ТЕКСТ:
====

ВСЮ СМЕРТЬ ПОПРАВ

№ 2006 / 31, 23.02.2015


Кажется, ещё в 1970-е годы Вадим Кожинов назвал Глушкову послушной ученицей Анны Ахматовой. Возможно, когда-то так оно и было. Но со временем Глушкова сумела преодолеть все эти подражания модным кумирам и стала самой собой.
Татьяна Михайловна Глушкова родилась 22 декабря 1939 года в Киеве. Выросла в семье учёных-физиков. Войну пережила в малороссийском селе. В тринадцать лет осталась без родителей. В начале 1960-х годов работала в Михайловском заповеднике, водила экскурсии по Пушкинским местам. В 1965 году Глушкова окончила заочно Литинститут. Правда, руководитель семинара Илья Сельвинский дипломную работу своей студентки – цикл «София Киевская» – оценил весьма резко: «София Киевская и тому подобная сусальщина не могут быть темами советского поэта…». Из-за этого Глушковой на полтора года даже задержали выдачу диплома, пока не вмешался Сергей Наровчатов.
Первую книгу стихов «Белая улица» Глушкова выпустила в 1971 году. Вершиной творчества поэтессы стал роман в стихах «Грибоедов». Хотя на критика Валентина Курбатова самое сильное впечатление произвели другие глушковские вещи и прежде всего её цикл стихов середины 1990-х годов «Русские наши скрижали», посвящённый Некрасову. Критик писал: «Своё ли обступившее одиночество, усталость ли истории, так лично отозвавшаяся в каждом из нас встречной усталостью, общая ли глухота к слову, поразившая сегодня литературу, всё ли это вместе заставило Татьяну Глушкову вернуться к Некрасову – не знаю. Но это её нынешнее «возвращение», спровоцированное свиданием с местами детства поэта, почти смущающее исповедно, тоскующе и гневно, и читается как горячий дневник» («Литературная Россия», 1997, 14 марта).

====

МАТЕРИАЛ:

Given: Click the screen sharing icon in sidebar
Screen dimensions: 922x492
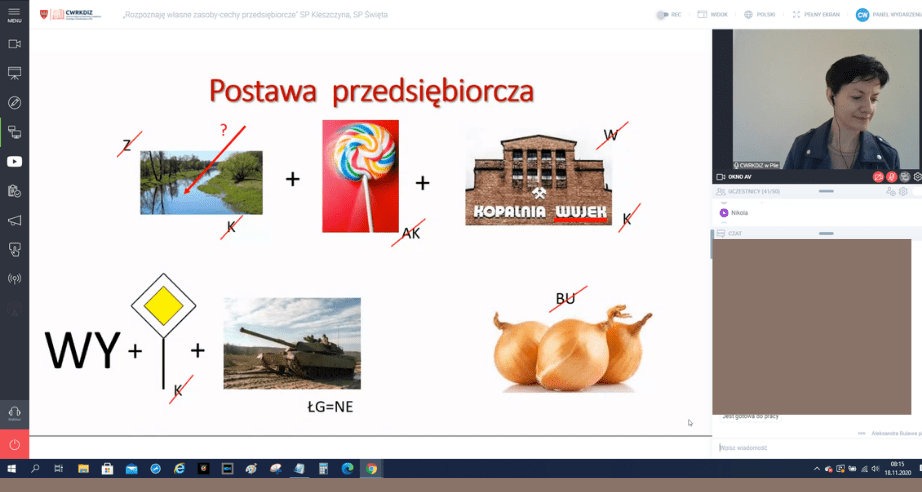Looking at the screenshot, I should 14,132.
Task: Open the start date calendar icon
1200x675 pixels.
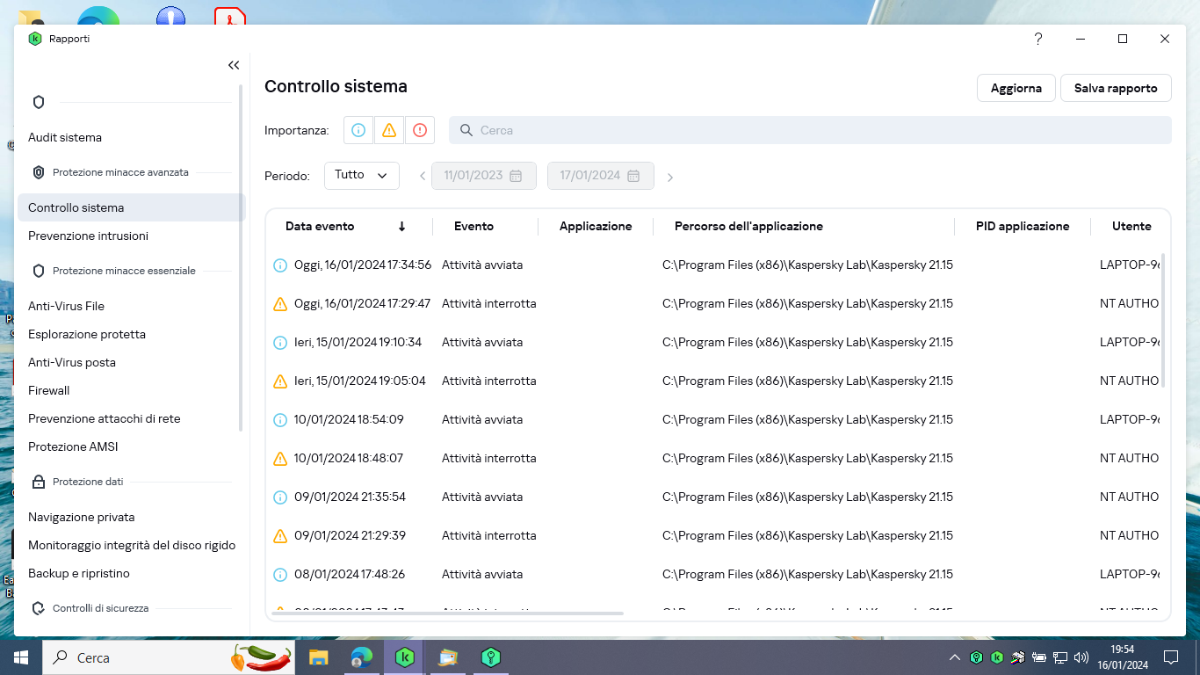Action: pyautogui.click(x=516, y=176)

====

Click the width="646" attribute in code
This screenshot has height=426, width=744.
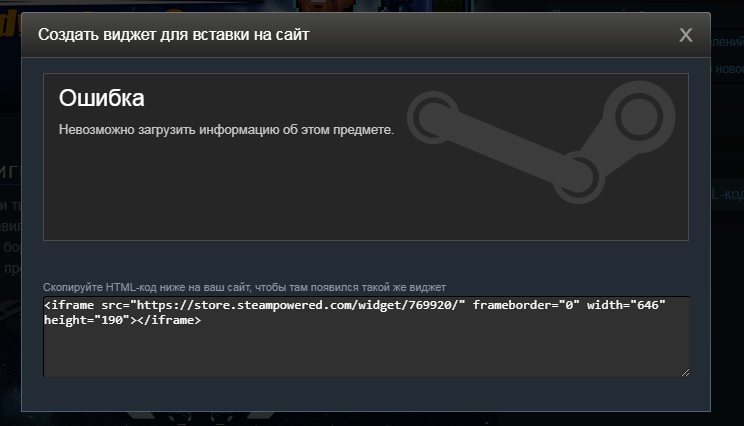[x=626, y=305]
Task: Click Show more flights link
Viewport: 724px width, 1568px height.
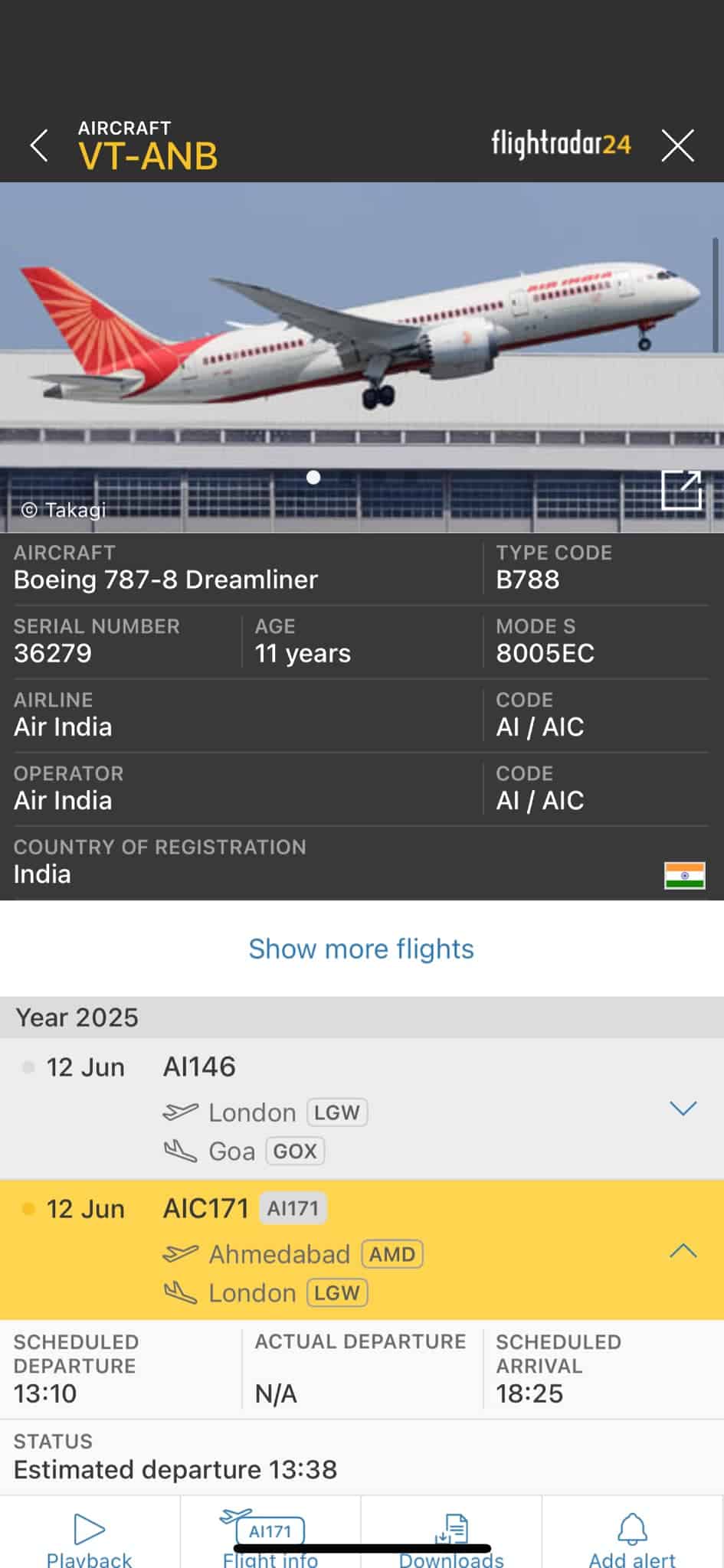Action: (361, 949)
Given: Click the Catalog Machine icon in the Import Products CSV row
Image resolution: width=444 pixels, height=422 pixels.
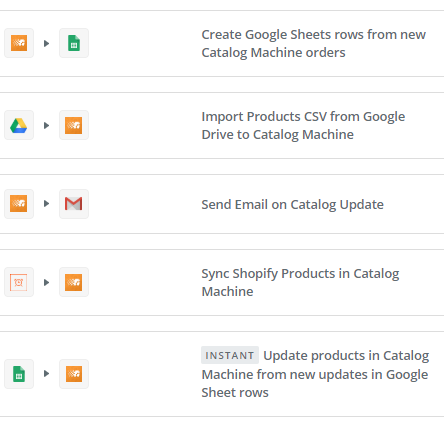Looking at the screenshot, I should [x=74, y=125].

====

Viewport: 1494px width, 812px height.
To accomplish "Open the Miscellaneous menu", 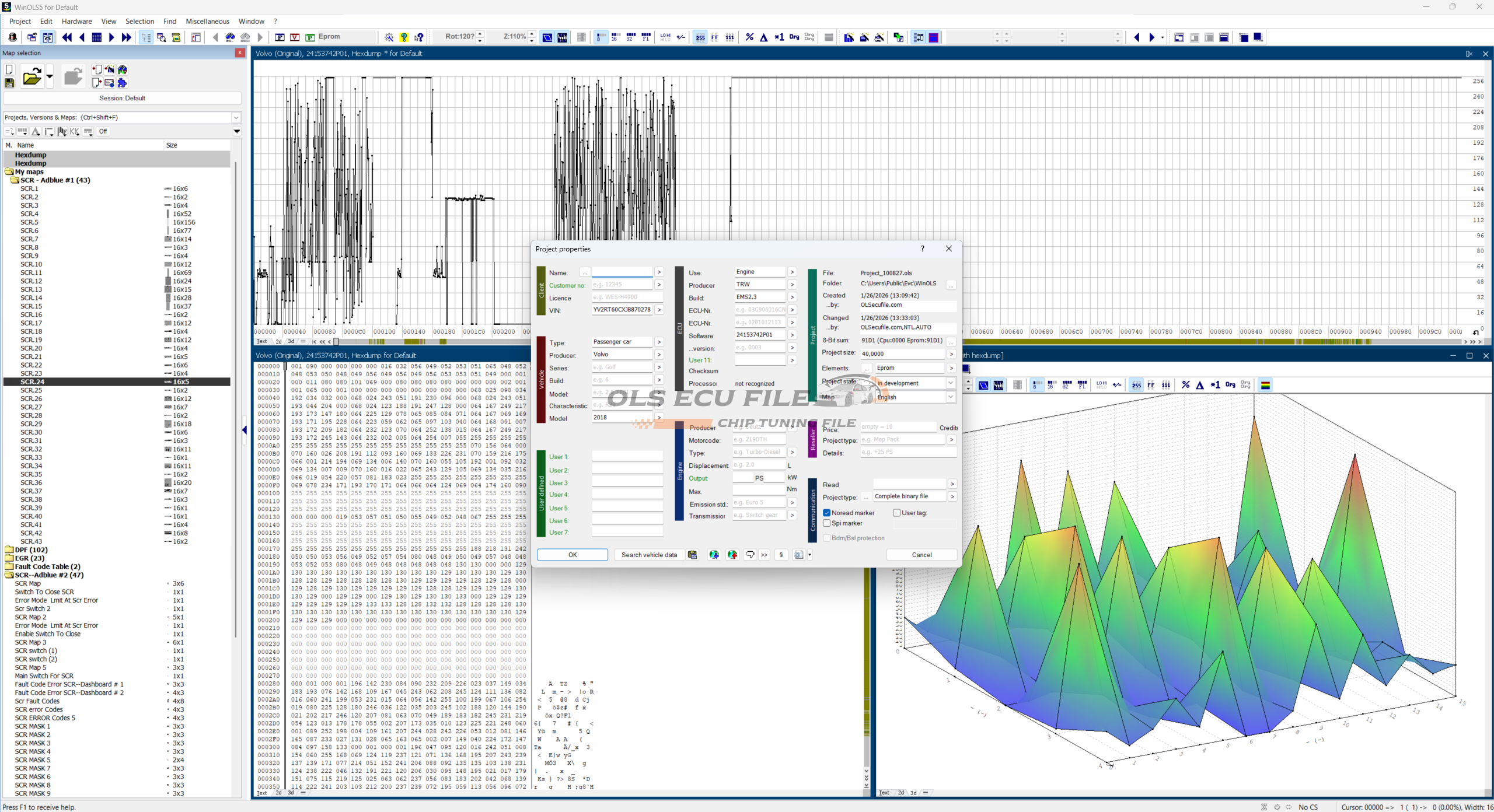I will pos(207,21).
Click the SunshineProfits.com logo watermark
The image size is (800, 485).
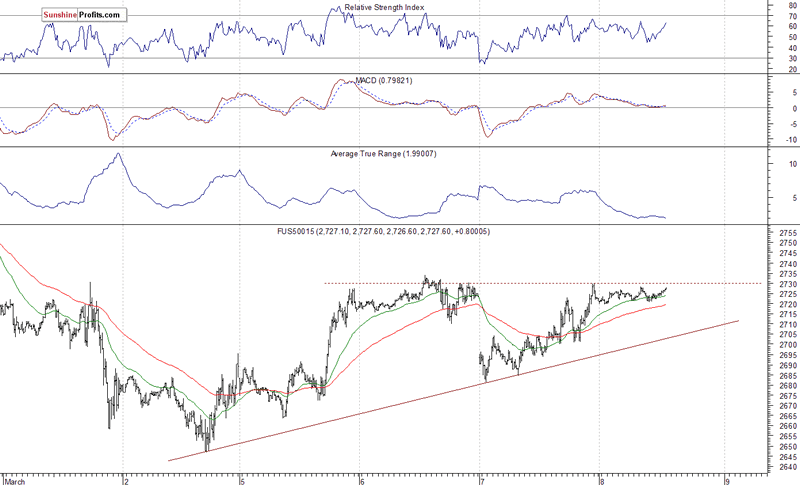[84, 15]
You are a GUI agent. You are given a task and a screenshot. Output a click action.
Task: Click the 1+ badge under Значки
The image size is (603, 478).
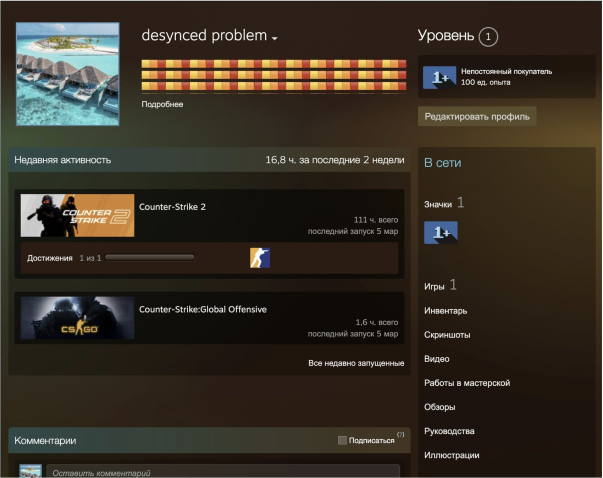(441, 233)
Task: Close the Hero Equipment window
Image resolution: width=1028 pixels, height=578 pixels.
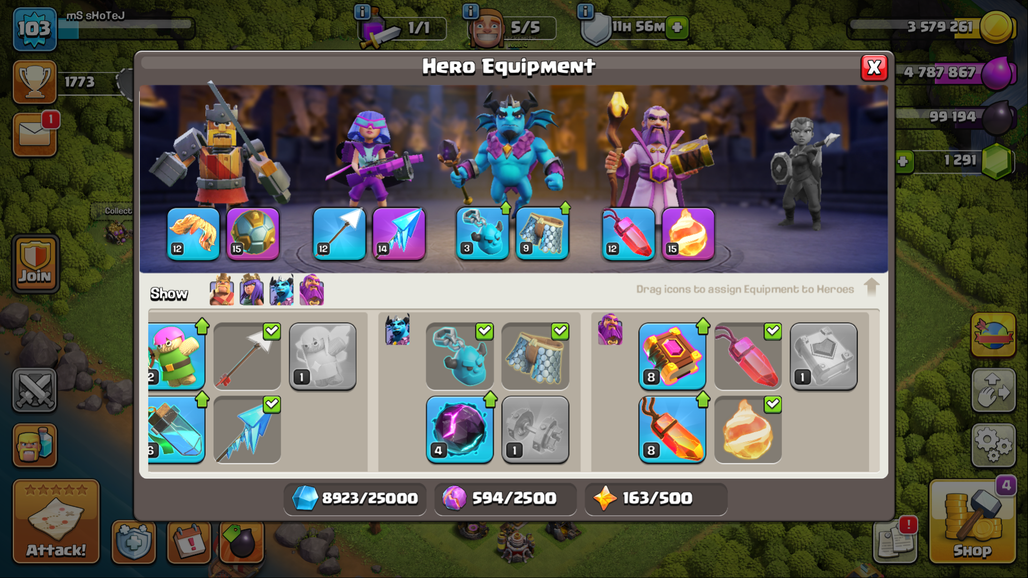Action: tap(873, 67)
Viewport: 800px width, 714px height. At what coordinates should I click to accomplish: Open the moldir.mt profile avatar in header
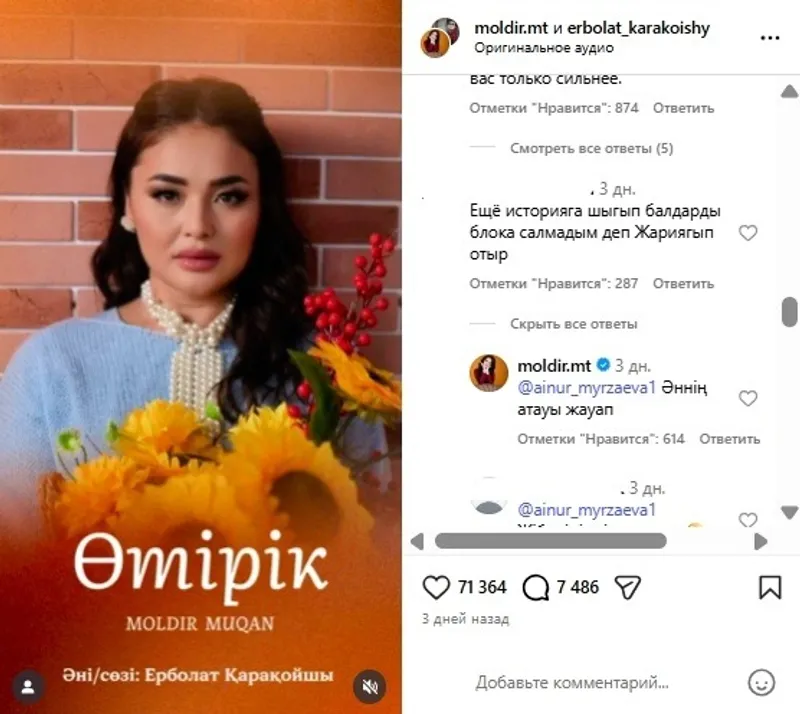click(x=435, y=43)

====

ЗАДАНИЕ:
Допишите текст о поэтессе Татьяне Глушковой, начав сразу после его последнего предложения.

ОТВЕТ:
В апреле 1992 года Глушкова написала такие проникновенные строки:

Когда не стало Родины моей,
Я ничего об этом не слыхала:
Так, Богом бережённая, хворала! –
Чтоб не было мне горше и больней…
Когда не стало Родины моей,
Я там была, где ни крупицы света:
Заслонена, отторгнута, отпета —
Иль сожжена до пепельных углей…
Когда не стало Родины моей,
В ворота ада я тогда стучала:
Возьми меня!.. А только бы восстала
Страна моя из немощи своей…
Когда не стало Родины моей,
Тот, кто явился к нам из Назарета,
Осиротел не менее поэта
Последних сроков Родины моей…

Ещё в застойные годы Глушкова, не оставляя стихов, всерьёз занялась литературной критикой. А в перестройку целую дискуссию вызвала книга её статей «Традиция – совесть поэзии». Примерно тогда же поэтесса увлеклась идеями Константина Леонтьева. Не зря тогда Станислав Куняев пытался подружить её с Вадимом Кожиновым.
Да, Кожинов всегда довольно-таки холодно относился к глушковским стихам. Но Куняеву было соблазнительно «объединить олимпийский, стратегический ум Кожинова со страстным характером Татьяны, с её способностью въедливо и глубоко расчленить любое литературное явление, обнаружить в нём то, что не видит поверхностный ум, выстроить неопровержимую систему доказательств. Как блестяще – и Вадим был с этим согласен – она в восьмидесятые годы заново прочитала и «осовременила» «Моцарта и Сальери», как глубоко и точно провела русскую национальную ноту в статье «Традиция – совесть поэзии», которую печатала с моей помощью в журнале «Литературное обозрение», как беспощадно и неотразимо угадала генетическую псевдонародность поэм Давида Самойлова» («Наш современник», 2002, № 7). Только Глушкова, похоже, никогда не доверяла Кожинову.
В 1990-е годы Глушкова часто выступала со статьями, анализирующими современное состояние России. Но особенно большой резонанс вызвали её работы «Хищная власть меньшинства» с рассуждением о сути нынешней российской демократии и «Авторитеты измены», разоблачавшая лидеров «патриотической» оппозиции. Глушкова не выбирала выражений, когда критиковала Вадима Кожинова и Игоря Шафаревича. Она не понимала Василия Белова, который утверждал, будто в 1990-е годы началась новая Отечественная война.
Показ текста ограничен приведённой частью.